Some scrambling required
Soon we were close enough to clearly see trail on the escarpment. The “faja” part of the trail was much, much higher on the cliff face than we originally expected. I was giddy with excitement. This was going to be fun!
Once we reached the traversing trail we slowed down a bit to enjoy the view. Also because you really don’t want to stumble. Even though the trail was narrow and exposed, it really wasn’t so bad if you keep looking straight. It’s when you look down that the reality gets you. I couldn’t believe how high up we were.
All good things must come to an end. Maps.me indicated that there was a shortcut that can get us down faster. Jack could never say no to an opportunity to go off-trail scrambling, so roughly where maps.me indicated – we turned off the trail and scrambled down a rocky gully. We reached a flat area where there’s a small waterfall and an inviting pool – a perfect place to have lunch and maybe even a swim. But we had a good momentum going and it felt hard to stop, so we decided to press on.
Doesn’t that look so inviting?
Shortly after we came to the short via ferrata section called “Clavijas de Cotatuero”. After scouting we decided to put on our harnesses. We brought them with us anyway, might as well put them to use. There was one move that was a little dodgy, so I’m glad I was tied to the hand cable.

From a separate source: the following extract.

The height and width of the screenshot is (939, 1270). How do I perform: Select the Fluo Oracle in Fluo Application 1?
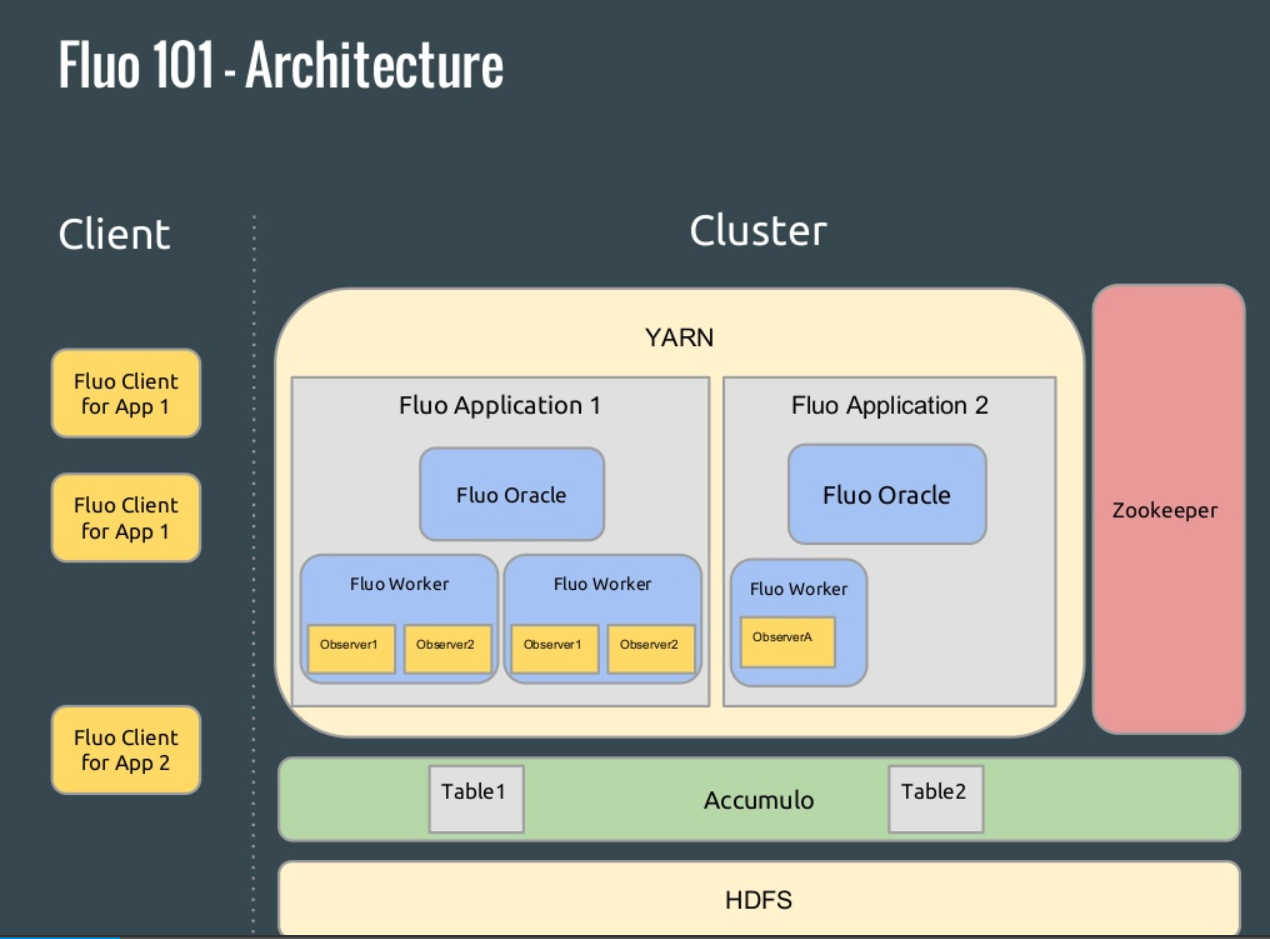[511, 494]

Trailhead to Faja de Las Flores
In the summer the road to Ordesa National Park is closed off to private vehicles but you can take a bus from Torla. At any other time you can drive directly to the parking lot. There’s no entrance fee to the park. The trail to Faja de Las Flores is clearly marked on maps.me
Where to Stay For Ordesa and Monte Perdido National Park
A-135 is the main road that enters the Ordesa y Monte Perdido National Park. On the way to the entrance you’ll pass small villages any of which would make a great base during your stay in the Pyrenees. We opted for Casa Puyuelo, a small B&B in Sarvise, a tiny village (we’re talking like a handful of buildings here) 20-min drive from the trailhead. The landlady speaks only Spanish, but we managed to get by. Rooms start at $45 for double occupancy. It’s clean and comfortable. There are lots of books and maps on Ordesa National Park you can borrow – as a matter of fact, that was how we learned about Faja de Las Flores trail.
If you want to cut down your driving town even further Villa de Torla (rooms start $45) in Torla is a great choice to stay, especially when visiting in the summer. It’s one of the closest B&B to the park’s trailhead and it also has a swimming pool.
Broto is a bigger town and it offers more accommodation options. This is where we ended up every evening during our stay in the Pyrenees since it has the most number of restaurants. Broto also has grocery stores to stock up on trail snacks as well as a few outdoor stores. Casa Rural El Porton de Murillo in Broto offers great views with a large terrace and a pool.
Other Day Hikes in Ordesa Valley
Faja Racon shares the same start as Faja de Las Flores and is quite similar in elevation profile, but only goes to about halfway up the cliff face.
Mirador de Calcilarruego provides an expansive view into Ordesa Valley. It’s 1.5 mile one way. From the mirador you can walk along the south cliff face on Faja Felay trail.
Get the Cicerone’s Walks and Climbs in the Pyrenees for hikes in other parts of the Pyrenees, including multi-day ones.
I’ve been showing pictures from Ordesa to my hiking friends and they all said the same thing, “That’s in Spain?” I know right? Spain is so much more than Gaudi, tapas, and flamenco. Not that I don’t enjoy those quintessential Spanish things, but it’s nice to be able to know that when the cities gets too much, there’s always the Pyrenees.